[Dataset entries]
========

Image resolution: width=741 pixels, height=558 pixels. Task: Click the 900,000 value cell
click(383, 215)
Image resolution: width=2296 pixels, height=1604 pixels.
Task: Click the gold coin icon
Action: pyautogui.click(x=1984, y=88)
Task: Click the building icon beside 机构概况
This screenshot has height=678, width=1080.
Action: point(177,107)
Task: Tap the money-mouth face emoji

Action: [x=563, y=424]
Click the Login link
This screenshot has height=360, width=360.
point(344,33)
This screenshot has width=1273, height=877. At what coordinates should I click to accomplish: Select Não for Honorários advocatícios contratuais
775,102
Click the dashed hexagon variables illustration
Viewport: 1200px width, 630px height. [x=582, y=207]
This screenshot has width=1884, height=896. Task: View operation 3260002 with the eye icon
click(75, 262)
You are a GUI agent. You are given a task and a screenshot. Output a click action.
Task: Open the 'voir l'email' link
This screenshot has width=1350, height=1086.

========

■ Prompt: Retrieve each line from the records above where the word "link" occurs.

■ Result:
Click the Login link
Task: Open the 'voir l'email' link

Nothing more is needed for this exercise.